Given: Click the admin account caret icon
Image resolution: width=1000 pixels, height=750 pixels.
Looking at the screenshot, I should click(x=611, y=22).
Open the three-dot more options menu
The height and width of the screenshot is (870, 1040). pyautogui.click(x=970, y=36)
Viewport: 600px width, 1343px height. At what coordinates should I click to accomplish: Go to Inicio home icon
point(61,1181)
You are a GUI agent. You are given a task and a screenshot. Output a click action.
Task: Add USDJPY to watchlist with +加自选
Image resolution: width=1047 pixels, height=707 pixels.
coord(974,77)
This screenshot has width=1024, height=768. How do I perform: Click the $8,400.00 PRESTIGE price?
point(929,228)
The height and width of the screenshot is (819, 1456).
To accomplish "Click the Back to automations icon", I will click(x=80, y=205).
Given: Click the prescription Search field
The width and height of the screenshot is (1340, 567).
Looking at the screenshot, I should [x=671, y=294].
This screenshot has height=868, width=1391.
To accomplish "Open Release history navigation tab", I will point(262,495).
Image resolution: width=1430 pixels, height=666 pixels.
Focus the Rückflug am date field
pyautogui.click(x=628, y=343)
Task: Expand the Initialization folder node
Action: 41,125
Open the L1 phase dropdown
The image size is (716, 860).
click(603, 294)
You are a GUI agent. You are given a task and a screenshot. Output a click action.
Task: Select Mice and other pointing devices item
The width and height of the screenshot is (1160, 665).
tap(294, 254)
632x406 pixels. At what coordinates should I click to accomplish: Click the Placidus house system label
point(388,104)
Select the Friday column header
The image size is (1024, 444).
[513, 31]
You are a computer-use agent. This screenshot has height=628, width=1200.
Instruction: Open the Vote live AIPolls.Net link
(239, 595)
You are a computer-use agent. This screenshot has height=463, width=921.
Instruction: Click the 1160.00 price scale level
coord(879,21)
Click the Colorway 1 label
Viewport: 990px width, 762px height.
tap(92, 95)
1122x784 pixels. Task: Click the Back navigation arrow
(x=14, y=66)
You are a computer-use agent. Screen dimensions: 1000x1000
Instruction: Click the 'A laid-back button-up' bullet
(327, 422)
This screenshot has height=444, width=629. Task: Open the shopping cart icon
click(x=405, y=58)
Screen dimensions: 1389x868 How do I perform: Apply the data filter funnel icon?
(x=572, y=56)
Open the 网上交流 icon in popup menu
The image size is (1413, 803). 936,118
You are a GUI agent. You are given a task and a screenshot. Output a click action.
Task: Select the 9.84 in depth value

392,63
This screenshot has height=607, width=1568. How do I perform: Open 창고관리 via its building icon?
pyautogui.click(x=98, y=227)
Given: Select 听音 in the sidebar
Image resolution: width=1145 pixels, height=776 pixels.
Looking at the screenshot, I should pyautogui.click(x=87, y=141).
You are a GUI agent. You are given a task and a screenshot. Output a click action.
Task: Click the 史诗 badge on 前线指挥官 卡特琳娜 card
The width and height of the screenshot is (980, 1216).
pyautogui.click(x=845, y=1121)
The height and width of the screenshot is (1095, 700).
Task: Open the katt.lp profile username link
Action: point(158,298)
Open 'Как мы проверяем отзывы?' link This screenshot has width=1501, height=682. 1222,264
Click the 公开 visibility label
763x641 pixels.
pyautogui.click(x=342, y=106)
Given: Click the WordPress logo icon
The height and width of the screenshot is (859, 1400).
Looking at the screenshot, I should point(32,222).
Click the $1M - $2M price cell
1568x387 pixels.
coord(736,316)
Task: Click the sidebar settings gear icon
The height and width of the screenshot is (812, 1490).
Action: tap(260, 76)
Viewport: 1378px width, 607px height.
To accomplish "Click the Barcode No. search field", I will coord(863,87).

☆ ☆ ☆ ☆ ☆ ☆ ☆

WHAT IS REQUIRED — Copy all of the lines above without any changes.

TASK RESPONSE —
Given: Click the admin account caret icon
Image resolution: width=1000 pixels, height=750 pixels.
Looking at the screenshot, I should click(x=611, y=22).
Open the three-dot more options menu
The height and width of the screenshot is (870, 1040). pyautogui.click(x=970, y=36)
Viewport: 600px width, 1343px height. At what coordinates should I click to accomplish: Go to Inicio home icon
point(61,1181)
You are a GUI agent. You are given a task and a screenshot. Output a click action.
Task: Add USDJPY to watchlist with +加自选
Image resolution: width=1047 pixels, height=707 pixels.
coord(974,77)
This screenshot has width=1024, height=768. How do I perform: Click the $8,400.00 PRESTIGE price?
point(929,228)
The height and width of the screenshot is (819, 1456).
To accomplish "Click the Back to automations icon", I will click(x=80, y=205).
Given: Click the prescription Search field
The width and height of the screenshot is (1340, 567).
Looking at the screenshot, I should [x=671, y=294].
This screenshot has height=868, width=1391.
To accomplish "Open Release history navigation tab", I will point(262,495).
Image resolution: width=1430 pixels, height=666 pixels.
Focus the Rückflug am date field
pyautogui.click(x=628, y=343)
Task: Expand the Initialization folder node
Action: 41,125
Open the L1 phase dropdown
The image size is (716, 860).
click(603, 294)
You are a GUI agent. You are given a task and a screenshot. Output a click action.
Task: Select Mice and other pointing devices item
The width and height of the screenshot is (1160, 665).
tap(294, 254)
632x406 pixels. At what coordinates should I click to accomplish: Click the Placidus house system label
point(388,104)
Select the Friday column header
The image size is (1024, 444).
[513, 31]
You are a computer-use agent. This screenshot has height=628, width=1200.
Instruction: Open the Vote live AIPolls.Net link
(239, 595)
You are a computer-use agent. This screenshot has height=463, width=921.
Instruction: Click the 1160.00 price scale level
coord(879,21)
Click the Colorway 1 label
Viewport: 990px width, 762px height.
tap(92, 95)
1122x784 pixels. Task: Click the Back navigation arrow
(x=14, y=66)
You are a computer-use agent. Screen dimensions: 1000x1000
Instruction: Click the 'A laid-back button-up' bullet
(327, 422)
This screenshot has height=444, width=629. Task: Open the shopping cart icon
click(x=405, y=58)
Screen dimensions: 1389x868 How do I perform: Apply the data filter funnel icon?
(x=572, y=56)
Open the 网上交流 icon in popup menu
The image size is (1413, 803). 936,118
You are a GUI agent. You are given a task and a screenshot. Output a click action.
Task: Select the 9.84 in depth value

392,63
This screenshot has height=607, width=1568. How do I perform: Open 창고관리 via its building icon?
pyautogui.click(x=98, y=227)
Given: Select 听音 in the sidebar
Image resolution: width=1145 pixels, height=776 pixels.
Looking at the screenshot, I should pyautogui.click(x=87, y=141).
You are a GUI agent. You are given a task and a screenshot. Output a click action.
Task: Click the 史诗 badge on 前线指挥官 卡特琳娜 card
The width and height of the screenshot is (980, 1216).
pyautogui.click(x=845, y=1121)
The height and width of the screenshot is (1095, 700).
Task: Open the katt.lp profile username link
Action: point(158,298)
Open 'Как мы проверяем отзывы?' link This screenshot has width=1501, height=682. 1222,264
Click the 公开 visibility label
763x641 pixels.
pyautogui.click(x=342, y=106)
Given: Click the WordPress logo icon
The height and width of the screenshot is (859, 1400).
Looking at the screenshot, I should point(32,222).
Click the $1M - $2M price cell
1568x387 pixels.
coord(736,316)
Task: Click the sidebar settings gear icon
The height and width of the screenshot is (812, 1490).
Action: tap(260, 76)
Viewport: 1378px width, 607px height.
To accomplish "Click the Barcode No. search field", I will coord(863,87).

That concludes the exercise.